Untitled (from Kake vol. 22 - “Highway Patrol”), 1980, by Tom of Finland. Image courtesy of David Kordansky Gallery
Untitled (from “Setting Sail”), 1974, by Tom of Finland. Image courtesy of David Kordansky Gallery

“Tom was creating alternatives. It’s not that super masculinity was the answer, but it was something that wasn’t there,” Dehner says. “And so he proliferated that, in a form that made sure that his men were homosexual. They were kissing, having sex, and there was a clear message that they were happy. That was his message.”

Big hard dicks are the tentpoles, sure. Tom worked his pencil hard enough to render their preposterous pneumaticity recognizable, but pitched them between the ridiculous and the sublime, like a billboard’s perspiring and monumental can of Coke. In today’s world of Pornhub and Sniffies, what invigorates is the tenderness, the way the first encounters in those drawings become, in his finished work, world-building exercises of men caring for each other. Perhaps that’s the biggest fantasy of all. 

Two full illustration series prod an understanding of Tom as a progenitor of zines. Both were sold as comic books where laws allowed their distribution—and widely bootlegged elsewhere—between 1968 and 1986. Greasy Rider (1978) is a cowboy fantasia featuring a turtleneck almost as handsome as the trio of rough-and-ready studs hellbent on harnessing the potential of each other’s natural resources. In Highway Patrol (1982), a pair of cops stop feeling each other up just in time to cuff a civilian. Their officer orifices enforce the pleasure principle in every possible arrangement.

Untitled (from Kake vol. 22 - “Highway Patrol”), 1980, by Tom of Finland. Image courtesy of David Kordansky Gallery

Both show off Tom’s undeniable skill as an inker and penciler. The politics are, perhaps, trickier. One could read Greasy as a socialist tract against private property—or a celebration of the thrill of trespassing, which in the end must demand an unequal power dynamic. Highway mostly stays in the lane of eroticizing authority. Here, all cops aren’t bastards, but they might be pigs. Still, as Blake noted during the panel, “When you look at these illustrations, everybody flips. Nobody stays on top forever.” 

Except, so far, for Tom himself.
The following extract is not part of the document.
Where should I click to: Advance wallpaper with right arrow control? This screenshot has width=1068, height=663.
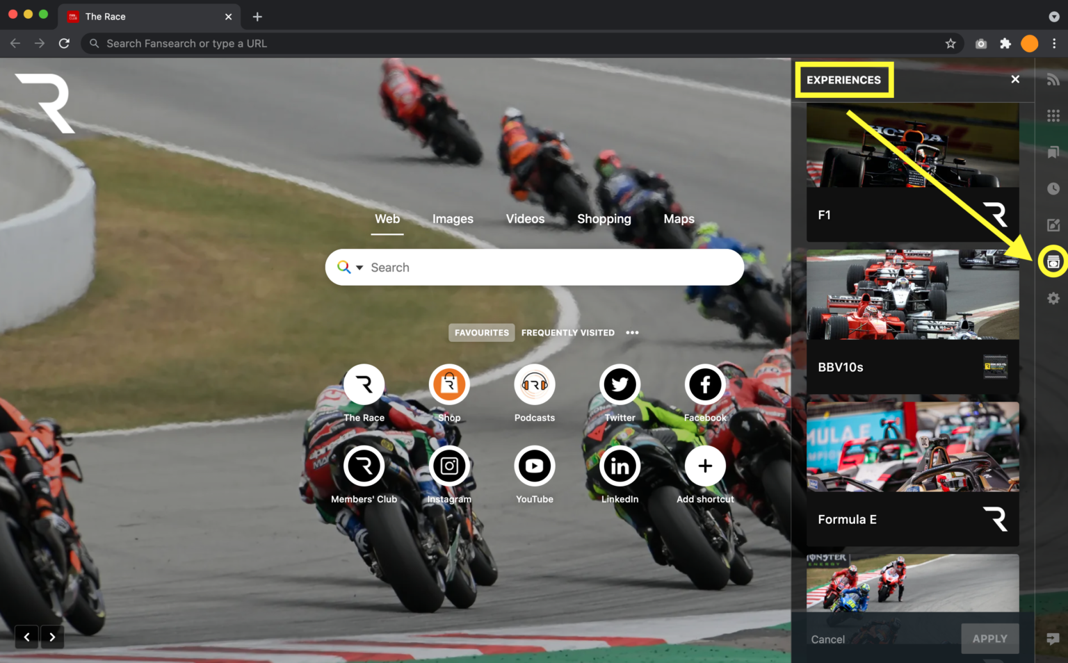[51, 636]
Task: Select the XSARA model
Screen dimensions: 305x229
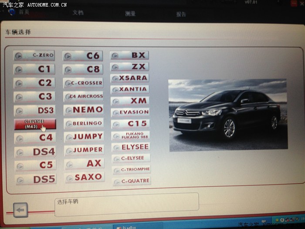Action: click(130, 78)
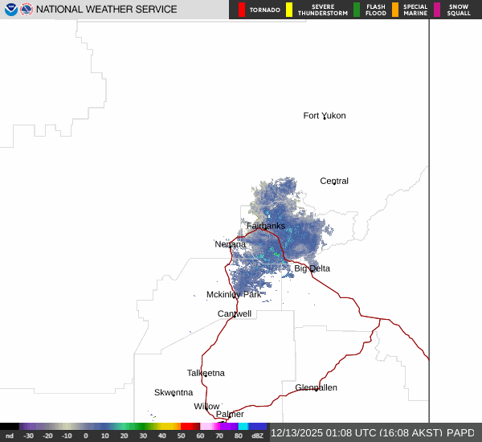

There’s little body and gender diversity here, and it’s a little heartbreaking to see how easily his hyper-macho utopia can, in the wrong hands, cool into dystopian body fascism, and worse. And the censorship that kept his work so hard to find through much of the 20th century continues: Instagram and TikTok likely wouldn’t touch most of the work here, so the curious will have to return to the printed page—namely, the accompanying publication with text by Purnell—to see what the fuss is about. 

Still, Tom’s legacy erects itself in the grids of Grindr, the abs of every action hero, the riotous interrogative performances of Landon Cider, and hundreds more. “Tom of Finland is a state of mind,” Blake said. And we’re all living in it.